The lines from the top of the records below through the one containing "Focus the 場所を入力" are to be transcribed exactly, and nothing else is to be added.

··········

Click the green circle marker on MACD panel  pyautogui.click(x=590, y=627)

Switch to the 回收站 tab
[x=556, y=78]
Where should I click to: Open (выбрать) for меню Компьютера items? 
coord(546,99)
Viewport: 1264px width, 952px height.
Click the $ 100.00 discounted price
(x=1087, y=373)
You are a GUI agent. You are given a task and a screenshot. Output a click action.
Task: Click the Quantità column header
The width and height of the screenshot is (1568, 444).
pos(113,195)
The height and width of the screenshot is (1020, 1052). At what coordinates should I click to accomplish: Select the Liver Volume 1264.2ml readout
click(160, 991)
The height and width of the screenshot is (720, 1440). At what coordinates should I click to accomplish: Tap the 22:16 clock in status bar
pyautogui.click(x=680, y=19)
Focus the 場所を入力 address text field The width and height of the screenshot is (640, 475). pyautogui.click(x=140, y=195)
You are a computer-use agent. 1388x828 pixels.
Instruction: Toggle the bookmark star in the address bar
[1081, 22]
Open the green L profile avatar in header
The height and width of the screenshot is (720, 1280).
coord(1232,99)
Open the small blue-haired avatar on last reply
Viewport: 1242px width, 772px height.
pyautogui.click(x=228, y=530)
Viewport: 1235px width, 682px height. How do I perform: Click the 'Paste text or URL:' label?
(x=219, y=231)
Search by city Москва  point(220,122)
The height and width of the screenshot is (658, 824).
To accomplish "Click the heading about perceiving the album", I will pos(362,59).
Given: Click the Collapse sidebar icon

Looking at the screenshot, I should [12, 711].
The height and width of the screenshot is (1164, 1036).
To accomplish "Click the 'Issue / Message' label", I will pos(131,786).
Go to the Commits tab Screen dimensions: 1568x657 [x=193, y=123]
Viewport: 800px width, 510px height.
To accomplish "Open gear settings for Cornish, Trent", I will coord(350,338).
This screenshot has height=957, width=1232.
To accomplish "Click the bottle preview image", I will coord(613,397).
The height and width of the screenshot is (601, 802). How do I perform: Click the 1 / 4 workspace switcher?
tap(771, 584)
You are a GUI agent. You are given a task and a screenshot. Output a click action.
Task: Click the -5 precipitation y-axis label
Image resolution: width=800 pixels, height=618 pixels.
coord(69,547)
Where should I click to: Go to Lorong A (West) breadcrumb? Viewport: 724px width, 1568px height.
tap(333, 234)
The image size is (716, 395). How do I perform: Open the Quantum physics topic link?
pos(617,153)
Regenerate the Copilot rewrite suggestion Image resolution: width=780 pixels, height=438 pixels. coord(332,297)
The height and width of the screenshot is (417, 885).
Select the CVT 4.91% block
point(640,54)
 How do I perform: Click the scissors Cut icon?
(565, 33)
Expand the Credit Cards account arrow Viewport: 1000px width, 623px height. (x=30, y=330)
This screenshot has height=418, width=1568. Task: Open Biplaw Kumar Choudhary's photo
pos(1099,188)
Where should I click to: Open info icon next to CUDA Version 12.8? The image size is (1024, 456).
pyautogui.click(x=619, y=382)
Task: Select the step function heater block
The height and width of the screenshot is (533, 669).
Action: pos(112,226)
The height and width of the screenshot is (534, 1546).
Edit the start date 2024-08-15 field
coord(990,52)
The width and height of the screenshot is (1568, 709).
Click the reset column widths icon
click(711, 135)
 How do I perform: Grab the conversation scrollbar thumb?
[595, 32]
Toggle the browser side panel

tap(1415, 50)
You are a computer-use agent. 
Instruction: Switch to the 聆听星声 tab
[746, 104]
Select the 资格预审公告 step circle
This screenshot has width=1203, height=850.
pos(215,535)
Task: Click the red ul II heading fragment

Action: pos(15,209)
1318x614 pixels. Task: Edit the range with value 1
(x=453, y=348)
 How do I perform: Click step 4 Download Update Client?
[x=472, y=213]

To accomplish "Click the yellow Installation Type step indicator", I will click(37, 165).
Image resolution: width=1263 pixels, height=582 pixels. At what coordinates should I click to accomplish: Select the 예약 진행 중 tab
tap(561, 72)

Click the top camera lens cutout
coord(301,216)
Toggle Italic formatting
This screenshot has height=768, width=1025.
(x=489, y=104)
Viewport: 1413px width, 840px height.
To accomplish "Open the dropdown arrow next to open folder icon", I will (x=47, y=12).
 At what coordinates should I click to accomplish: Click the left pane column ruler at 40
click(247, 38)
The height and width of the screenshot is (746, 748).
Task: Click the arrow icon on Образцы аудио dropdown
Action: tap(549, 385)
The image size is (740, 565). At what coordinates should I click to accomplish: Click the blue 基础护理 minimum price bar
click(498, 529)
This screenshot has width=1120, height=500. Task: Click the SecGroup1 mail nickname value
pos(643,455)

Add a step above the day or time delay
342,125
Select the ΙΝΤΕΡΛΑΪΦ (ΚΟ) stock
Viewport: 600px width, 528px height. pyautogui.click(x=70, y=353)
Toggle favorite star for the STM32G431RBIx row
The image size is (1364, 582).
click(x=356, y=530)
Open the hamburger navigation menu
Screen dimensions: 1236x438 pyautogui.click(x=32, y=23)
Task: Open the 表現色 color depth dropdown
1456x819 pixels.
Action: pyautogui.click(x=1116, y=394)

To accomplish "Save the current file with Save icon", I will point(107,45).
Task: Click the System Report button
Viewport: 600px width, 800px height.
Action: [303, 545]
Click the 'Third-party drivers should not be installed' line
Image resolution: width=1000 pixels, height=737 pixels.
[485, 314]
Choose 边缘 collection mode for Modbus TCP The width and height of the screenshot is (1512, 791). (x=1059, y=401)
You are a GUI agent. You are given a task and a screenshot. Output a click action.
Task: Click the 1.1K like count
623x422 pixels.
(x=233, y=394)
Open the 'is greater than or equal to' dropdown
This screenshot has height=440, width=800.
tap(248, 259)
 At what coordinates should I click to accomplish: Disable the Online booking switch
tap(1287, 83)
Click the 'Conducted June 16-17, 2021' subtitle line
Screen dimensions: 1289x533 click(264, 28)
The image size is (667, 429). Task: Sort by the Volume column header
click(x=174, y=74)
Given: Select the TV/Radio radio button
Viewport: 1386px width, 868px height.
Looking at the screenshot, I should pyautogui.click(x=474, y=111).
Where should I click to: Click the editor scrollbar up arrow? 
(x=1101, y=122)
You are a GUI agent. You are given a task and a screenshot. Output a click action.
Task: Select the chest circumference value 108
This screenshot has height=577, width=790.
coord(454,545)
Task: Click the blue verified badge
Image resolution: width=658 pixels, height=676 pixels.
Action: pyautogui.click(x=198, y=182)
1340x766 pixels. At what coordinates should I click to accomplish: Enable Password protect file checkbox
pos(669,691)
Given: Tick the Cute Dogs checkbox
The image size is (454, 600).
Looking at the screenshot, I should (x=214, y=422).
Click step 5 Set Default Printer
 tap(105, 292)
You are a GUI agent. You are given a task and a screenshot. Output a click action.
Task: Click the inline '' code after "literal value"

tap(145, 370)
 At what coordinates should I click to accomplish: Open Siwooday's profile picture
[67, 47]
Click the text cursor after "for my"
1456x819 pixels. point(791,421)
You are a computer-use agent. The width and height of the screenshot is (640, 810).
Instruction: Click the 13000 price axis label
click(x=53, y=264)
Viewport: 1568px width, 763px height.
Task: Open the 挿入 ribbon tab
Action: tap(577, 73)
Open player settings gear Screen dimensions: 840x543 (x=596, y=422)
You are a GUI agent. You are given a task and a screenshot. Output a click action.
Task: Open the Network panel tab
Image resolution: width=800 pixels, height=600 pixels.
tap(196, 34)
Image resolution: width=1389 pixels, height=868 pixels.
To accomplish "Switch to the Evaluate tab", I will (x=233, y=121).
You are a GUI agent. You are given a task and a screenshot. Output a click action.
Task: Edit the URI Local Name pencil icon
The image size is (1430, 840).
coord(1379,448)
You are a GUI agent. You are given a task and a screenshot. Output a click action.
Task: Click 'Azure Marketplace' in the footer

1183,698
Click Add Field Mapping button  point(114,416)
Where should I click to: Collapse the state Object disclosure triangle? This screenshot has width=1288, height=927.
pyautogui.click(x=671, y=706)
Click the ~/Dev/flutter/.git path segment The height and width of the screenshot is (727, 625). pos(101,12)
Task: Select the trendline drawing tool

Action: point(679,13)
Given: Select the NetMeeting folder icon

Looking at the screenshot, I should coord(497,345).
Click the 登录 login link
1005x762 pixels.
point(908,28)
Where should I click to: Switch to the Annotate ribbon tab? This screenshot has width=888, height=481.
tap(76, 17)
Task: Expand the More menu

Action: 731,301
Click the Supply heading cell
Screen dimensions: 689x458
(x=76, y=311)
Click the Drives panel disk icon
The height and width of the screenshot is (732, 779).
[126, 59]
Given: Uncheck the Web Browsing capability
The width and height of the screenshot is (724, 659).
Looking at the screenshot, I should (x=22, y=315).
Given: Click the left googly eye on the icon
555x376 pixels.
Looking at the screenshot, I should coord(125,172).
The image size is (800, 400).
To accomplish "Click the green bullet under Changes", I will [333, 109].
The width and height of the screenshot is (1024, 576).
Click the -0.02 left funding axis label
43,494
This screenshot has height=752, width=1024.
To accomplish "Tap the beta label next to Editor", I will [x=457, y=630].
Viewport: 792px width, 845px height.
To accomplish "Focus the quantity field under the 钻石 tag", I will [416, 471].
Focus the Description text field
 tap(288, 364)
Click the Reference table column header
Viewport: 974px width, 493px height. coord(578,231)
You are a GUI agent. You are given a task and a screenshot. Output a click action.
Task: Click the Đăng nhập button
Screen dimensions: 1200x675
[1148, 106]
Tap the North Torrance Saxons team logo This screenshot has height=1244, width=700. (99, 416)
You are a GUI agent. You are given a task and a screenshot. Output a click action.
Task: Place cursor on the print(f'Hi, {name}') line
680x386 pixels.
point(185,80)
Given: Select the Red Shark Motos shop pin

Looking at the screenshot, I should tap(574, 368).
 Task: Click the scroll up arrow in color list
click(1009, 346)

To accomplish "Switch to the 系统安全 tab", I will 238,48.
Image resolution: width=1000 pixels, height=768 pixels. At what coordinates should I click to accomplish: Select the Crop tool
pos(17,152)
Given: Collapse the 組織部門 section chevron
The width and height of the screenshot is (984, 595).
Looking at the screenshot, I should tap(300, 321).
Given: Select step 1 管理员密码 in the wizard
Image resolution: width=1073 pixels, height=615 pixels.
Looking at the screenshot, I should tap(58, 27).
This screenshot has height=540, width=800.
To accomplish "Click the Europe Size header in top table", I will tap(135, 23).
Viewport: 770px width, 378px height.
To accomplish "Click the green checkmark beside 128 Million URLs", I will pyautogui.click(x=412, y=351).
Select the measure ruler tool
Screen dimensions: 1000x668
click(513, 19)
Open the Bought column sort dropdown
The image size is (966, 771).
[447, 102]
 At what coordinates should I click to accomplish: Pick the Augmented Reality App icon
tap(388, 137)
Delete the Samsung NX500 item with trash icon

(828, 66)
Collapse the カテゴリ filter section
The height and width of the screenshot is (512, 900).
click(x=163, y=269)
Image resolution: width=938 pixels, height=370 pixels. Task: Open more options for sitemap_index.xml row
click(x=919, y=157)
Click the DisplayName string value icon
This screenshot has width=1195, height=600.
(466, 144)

··········

**Response for this exercise**
Click the green circle marker on MACD panel  pyautogui.click(x=590, y=627)

Switch to the 回收站 tab
[x=556, y=78]
Where should I click to: Open (выбрать) for меню Компьютера items? 
coord(546,99)
Viewport: 1264px width, 952px height.
Click the $ 100.00 discounted price
(x=1087, y=373)
You are a GUI agent. You are given a task and a screenshot. Output a click action.
Task: Click the Quantità column header
The width and height of the screenshot is (1568, 444).
pos(113,195)
The height and width of the screenshot is (1020, 1052). At what coordinates should I click to accomplish: Select the Liver Volume 1264.2ml readout
click(160, 991)
The height and width of the screenshot is (720, 1440). At what coordinates should I click to accomplish: Tap the 22:16 clock in status bar
pyautogui.click(x=680, y=19)
Focus the 場所を入力 address text field The width and height of the screenshot is (640, 475). pyautogui.click(x=140, y=195)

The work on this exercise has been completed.